Ink-Slinger Profiles by Alex Jay: C.J. Budd



Charles Jay Budd was born in South Schodack, New York, on February 14, 1859, according to Who’s Who in America, Volume 7 (1913) and Who Was Who in America with World Notables, Volume 1 (1943).

In the 1860 U.S. Federal Census, he was the son of John and and Rosalind. They lived in Schodack where his father was a farmer. Ten years later, he was the oldest of three children and his father continued farming. In 1880, Budd and his brother William were working with their father on the farm in Schodack.

Who Was Who said Budd received his education at the Troy Conference Academy in Vermont, and Claverack College, also known as the Hudson River Institute, in New York. The dates of his attendance are not known. His art education was at the Pennsylvania Academy of the Fine Arts, in Philadelphia, and the Art Students’ League, in New York. The Chatham Courier, (New York), July 4, 1883, noted his talent:

Charles J. Budd, a late student of the Philadelphia Art Institute, is now stopping at South Schodack, his home, and is doing some very fine work in copying pictures and photographs. We had the pleasure of seeing some of his work, and think it s as good as any we have seen in any art gallery. He will copy old photos in oil, of any size, for less than one-half the regular price.
In Life magazine, May 18, 1911, Budd spoke about his education and art training: “Boarding school, college, and the Pennsylvania Academy of Fine Arts, where, like Rockefeller, I took up oil. I entered the studio of Mr. E.B. Bensell, in 1886, and studied afterward at the Art Students’ League in New York.”

Who Was Who said Budd’s professional career began by illustrating children’s magazines and books in Philadelphia in 1885. In 1890 he moved to New York City. On October 27, 1892 he married Carrie Louise Tillapaugh.

Budd provided 25 illustrations for the story, “The Real Tom Brownson”, in Godey’s Magazine, October 1893. His association with Life magazine started in 1894 and ended in 1917.


The 1898 Trow’s Business Directory of the Boroughs of Manhattan and the Bronx, City of New York listed Budd at 41 West 22nd Street.

The 1900 census recorded Budd in East Orange, New Jersey, at 53 Hawthorne Avenue. His occupation was “illustration artist.” In the household was his wife, son Wilfred, mother-in-law and servant. He contributed over 20 illustrations to The Arnold Primer (1901).

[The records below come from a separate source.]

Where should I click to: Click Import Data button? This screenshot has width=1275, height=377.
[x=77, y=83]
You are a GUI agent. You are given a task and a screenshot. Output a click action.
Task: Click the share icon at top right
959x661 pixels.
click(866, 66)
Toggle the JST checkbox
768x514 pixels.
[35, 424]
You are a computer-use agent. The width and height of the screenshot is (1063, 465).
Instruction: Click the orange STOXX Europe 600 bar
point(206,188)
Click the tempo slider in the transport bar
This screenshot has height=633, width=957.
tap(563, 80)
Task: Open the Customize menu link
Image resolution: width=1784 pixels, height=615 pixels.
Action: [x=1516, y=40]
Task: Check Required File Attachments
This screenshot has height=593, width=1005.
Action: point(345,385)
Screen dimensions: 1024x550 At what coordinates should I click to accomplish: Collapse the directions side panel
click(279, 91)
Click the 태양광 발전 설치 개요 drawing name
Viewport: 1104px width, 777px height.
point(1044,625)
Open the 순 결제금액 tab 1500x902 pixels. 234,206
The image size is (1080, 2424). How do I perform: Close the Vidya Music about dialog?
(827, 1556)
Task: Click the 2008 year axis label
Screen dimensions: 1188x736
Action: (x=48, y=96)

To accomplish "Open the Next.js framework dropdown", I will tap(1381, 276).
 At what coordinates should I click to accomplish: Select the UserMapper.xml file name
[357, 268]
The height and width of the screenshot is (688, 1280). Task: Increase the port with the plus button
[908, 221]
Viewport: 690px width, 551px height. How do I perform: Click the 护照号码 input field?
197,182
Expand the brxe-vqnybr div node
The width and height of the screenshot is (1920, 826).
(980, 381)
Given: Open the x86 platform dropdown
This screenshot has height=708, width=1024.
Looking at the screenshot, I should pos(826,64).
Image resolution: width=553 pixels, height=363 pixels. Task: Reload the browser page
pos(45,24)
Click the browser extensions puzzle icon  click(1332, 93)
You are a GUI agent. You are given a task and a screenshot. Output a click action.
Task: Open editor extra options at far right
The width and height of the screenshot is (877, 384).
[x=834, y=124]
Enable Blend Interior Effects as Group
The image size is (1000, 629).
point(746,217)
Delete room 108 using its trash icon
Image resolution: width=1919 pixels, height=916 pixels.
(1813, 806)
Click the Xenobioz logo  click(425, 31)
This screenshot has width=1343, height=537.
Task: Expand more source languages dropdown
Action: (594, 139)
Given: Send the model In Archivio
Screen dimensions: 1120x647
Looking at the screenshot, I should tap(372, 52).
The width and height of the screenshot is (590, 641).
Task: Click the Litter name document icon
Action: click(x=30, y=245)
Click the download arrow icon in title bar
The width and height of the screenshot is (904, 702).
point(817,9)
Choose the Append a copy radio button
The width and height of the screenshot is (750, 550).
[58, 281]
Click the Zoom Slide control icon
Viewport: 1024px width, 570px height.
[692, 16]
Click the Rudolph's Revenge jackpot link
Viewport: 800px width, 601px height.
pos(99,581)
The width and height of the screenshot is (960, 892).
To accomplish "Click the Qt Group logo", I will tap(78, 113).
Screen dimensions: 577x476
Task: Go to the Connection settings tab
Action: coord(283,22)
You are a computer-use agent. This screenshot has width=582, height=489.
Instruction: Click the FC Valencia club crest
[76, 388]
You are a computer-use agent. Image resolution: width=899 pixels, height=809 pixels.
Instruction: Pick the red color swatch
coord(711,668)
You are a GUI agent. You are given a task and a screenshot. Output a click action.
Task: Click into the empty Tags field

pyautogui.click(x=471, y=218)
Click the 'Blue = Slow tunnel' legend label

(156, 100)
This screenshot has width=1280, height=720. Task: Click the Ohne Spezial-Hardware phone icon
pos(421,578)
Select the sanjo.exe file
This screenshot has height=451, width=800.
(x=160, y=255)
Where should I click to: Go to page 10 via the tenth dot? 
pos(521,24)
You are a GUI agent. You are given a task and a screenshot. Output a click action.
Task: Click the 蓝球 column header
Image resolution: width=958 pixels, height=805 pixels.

Budd was a magazine illustrator in the 1910 census. He remained in East Orange but at a different address, 218 Grove Street. American Newspaper Comics (2012) said he drew the Sunday strip, Matts’s and May’s Matinees, for the New York Herald, from July 30 to September 24, 1911.



New York Herald 7/30/1911

According to Who Was Who, he was cartoonist on Harper’s Weekly, from 1912 to 1913, and he started his own business, the C.J. Budd Company, manufacturers of artistic gifts and other items. Who’s Who in America (1913) said his studio was at 37 West 22nd Street in Manhattan, New York City. He wrote the books Around the World in Eighty Minutes (1913) and The Blot Book (1915), which was illustrated by Fred T. Richards. Budd’s Old Fables Modernized was mentioned in several books but an actual copy has not been found.



Life 9/30/1915

Budd and his family resided at the same address in the 1920 census. His occupation was artist in an art company. Apparently his son was a salesman for the company. The American Elite and Sociologist Blue Book (1922) said his studio was located at 119 East 18th Street, New York City, and he was president of the Budd Line of Art Novelties.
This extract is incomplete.